● **PROBLEM DETAILS**:
Count how many lines of the material below have the word "scrollbar" and give only the number.

● **SOURCE RECORDS**:
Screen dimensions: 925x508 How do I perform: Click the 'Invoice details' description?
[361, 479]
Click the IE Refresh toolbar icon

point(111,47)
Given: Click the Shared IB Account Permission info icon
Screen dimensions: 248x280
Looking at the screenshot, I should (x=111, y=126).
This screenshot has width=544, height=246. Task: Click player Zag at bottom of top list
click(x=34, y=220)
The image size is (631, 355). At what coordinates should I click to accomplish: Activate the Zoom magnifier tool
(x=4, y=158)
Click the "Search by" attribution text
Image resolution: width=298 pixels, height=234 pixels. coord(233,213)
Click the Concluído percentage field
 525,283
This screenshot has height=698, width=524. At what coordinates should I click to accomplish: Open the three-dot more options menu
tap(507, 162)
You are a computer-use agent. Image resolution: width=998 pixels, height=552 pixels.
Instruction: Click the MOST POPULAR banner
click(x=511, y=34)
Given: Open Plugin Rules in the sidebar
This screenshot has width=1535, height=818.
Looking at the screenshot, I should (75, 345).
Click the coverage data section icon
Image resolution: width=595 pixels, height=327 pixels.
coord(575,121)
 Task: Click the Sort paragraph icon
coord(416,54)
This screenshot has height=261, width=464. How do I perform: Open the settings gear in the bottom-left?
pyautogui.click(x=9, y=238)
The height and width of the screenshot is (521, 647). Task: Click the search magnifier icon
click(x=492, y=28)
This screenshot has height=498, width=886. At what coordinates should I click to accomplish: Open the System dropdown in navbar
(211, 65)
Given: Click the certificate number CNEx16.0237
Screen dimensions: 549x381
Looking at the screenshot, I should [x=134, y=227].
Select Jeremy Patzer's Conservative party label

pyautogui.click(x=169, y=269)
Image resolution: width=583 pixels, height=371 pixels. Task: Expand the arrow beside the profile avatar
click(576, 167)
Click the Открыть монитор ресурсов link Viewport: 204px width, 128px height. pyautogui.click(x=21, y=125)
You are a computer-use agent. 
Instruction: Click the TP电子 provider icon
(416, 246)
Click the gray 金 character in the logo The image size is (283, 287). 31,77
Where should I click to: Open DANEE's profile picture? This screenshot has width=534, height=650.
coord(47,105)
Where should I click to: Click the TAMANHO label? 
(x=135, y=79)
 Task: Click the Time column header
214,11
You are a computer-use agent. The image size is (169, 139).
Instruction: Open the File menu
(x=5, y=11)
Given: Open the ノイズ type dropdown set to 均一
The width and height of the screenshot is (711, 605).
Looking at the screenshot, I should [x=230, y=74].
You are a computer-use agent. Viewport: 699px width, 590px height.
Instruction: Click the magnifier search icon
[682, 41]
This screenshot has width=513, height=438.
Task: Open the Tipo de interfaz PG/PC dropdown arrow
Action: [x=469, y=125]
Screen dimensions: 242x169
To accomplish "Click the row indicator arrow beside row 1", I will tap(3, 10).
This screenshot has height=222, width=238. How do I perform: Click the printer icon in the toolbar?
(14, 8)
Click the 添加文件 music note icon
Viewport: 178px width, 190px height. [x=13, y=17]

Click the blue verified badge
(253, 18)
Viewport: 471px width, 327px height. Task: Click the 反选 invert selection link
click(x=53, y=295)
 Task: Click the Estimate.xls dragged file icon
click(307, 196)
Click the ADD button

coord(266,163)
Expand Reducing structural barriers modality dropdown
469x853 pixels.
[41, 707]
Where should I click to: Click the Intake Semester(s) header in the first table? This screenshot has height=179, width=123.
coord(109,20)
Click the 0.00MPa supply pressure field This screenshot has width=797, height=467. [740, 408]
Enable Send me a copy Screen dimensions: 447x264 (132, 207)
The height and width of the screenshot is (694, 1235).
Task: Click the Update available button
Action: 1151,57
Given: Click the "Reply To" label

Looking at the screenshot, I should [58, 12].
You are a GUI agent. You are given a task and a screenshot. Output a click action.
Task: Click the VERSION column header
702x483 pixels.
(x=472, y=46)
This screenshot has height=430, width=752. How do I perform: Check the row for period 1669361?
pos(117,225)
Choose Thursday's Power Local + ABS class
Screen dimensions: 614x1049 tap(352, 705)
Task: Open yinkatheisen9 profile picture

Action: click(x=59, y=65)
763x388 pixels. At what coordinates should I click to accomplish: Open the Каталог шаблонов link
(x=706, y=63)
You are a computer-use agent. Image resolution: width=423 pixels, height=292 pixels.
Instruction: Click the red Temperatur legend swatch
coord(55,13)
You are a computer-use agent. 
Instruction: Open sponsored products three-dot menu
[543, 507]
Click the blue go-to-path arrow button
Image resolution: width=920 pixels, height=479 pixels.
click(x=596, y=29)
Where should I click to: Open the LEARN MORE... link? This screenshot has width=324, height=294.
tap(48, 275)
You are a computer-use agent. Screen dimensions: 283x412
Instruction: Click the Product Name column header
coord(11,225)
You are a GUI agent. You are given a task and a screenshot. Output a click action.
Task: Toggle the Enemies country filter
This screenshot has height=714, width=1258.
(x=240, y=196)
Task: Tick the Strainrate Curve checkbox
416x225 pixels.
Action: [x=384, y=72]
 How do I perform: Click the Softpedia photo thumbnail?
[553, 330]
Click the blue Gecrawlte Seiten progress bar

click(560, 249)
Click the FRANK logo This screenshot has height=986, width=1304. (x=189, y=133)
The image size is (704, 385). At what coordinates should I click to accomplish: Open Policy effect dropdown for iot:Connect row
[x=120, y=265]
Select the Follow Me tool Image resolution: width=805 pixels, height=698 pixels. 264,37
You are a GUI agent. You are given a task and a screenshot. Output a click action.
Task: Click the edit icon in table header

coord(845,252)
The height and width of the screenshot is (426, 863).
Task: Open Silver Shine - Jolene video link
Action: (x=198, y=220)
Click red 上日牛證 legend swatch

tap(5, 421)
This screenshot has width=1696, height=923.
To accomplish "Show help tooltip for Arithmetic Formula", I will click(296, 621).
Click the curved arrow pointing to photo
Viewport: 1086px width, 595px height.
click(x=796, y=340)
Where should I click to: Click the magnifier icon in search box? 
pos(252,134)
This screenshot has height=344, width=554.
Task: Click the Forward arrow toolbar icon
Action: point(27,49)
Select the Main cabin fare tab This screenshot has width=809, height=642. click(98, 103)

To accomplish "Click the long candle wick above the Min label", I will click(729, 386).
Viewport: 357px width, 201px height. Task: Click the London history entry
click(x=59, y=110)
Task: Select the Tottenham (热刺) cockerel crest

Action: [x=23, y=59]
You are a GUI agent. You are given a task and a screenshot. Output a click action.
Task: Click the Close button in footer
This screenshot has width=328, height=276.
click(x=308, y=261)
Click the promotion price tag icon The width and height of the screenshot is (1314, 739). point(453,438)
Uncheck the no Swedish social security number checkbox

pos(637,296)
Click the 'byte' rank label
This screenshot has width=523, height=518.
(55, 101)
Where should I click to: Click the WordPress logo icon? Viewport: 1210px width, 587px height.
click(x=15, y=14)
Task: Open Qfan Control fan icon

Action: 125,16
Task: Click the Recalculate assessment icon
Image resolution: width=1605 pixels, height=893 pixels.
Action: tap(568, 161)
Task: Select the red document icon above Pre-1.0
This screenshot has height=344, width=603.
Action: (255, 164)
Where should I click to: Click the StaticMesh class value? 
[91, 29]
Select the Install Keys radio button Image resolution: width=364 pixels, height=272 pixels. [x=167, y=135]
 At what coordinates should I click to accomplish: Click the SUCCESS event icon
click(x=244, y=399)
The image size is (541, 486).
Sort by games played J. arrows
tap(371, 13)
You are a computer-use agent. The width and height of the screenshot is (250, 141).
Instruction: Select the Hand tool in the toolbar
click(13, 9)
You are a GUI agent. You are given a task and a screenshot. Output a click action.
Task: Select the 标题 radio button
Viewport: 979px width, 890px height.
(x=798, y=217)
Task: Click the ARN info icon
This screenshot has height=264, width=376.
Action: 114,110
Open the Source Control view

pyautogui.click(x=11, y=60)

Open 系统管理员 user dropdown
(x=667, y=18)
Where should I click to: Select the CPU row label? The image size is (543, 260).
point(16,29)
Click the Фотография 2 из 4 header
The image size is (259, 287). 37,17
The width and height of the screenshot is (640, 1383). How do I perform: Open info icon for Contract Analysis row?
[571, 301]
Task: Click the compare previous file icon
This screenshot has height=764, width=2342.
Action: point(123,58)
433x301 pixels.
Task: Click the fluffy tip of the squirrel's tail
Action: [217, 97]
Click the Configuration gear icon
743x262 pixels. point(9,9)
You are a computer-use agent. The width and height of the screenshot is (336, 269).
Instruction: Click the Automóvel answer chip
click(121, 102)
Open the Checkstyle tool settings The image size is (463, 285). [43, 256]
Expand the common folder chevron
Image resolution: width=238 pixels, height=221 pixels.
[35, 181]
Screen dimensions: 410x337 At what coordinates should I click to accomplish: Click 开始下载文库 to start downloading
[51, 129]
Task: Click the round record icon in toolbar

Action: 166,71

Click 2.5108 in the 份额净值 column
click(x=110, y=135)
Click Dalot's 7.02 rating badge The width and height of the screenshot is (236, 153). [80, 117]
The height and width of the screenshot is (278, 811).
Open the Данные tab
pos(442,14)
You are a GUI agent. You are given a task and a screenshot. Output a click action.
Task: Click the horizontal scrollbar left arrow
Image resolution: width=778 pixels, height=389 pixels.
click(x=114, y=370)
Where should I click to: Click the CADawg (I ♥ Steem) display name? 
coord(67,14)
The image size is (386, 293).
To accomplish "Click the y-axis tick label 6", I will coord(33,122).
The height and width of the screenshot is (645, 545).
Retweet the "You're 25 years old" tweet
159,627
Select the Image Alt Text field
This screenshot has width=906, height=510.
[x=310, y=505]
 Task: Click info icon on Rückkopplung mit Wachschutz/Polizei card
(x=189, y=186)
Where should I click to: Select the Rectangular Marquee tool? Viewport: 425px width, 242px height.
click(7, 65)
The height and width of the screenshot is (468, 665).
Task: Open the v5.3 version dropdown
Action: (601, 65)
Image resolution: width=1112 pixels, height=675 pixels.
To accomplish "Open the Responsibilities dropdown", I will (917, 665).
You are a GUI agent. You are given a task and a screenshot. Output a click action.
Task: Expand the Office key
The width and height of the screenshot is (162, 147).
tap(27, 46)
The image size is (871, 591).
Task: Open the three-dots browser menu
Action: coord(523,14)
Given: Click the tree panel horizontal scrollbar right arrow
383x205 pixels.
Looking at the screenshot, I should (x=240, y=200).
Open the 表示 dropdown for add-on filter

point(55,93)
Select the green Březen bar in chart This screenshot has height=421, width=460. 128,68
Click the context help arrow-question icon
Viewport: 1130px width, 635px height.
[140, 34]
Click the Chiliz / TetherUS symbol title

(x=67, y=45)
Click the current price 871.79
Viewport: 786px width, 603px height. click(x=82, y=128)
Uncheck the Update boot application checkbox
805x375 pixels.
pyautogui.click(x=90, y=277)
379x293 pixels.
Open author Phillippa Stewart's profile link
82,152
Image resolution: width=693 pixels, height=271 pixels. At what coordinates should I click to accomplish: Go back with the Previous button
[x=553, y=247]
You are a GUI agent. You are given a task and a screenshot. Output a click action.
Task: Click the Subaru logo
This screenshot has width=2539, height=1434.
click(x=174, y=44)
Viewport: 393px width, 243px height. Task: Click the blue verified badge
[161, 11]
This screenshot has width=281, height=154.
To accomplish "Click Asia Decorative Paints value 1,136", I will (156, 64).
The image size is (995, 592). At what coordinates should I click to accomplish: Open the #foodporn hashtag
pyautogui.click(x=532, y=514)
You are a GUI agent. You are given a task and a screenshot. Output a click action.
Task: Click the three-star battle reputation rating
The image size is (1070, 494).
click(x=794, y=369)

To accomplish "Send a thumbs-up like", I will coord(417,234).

● **ANSWER SECTION**:
2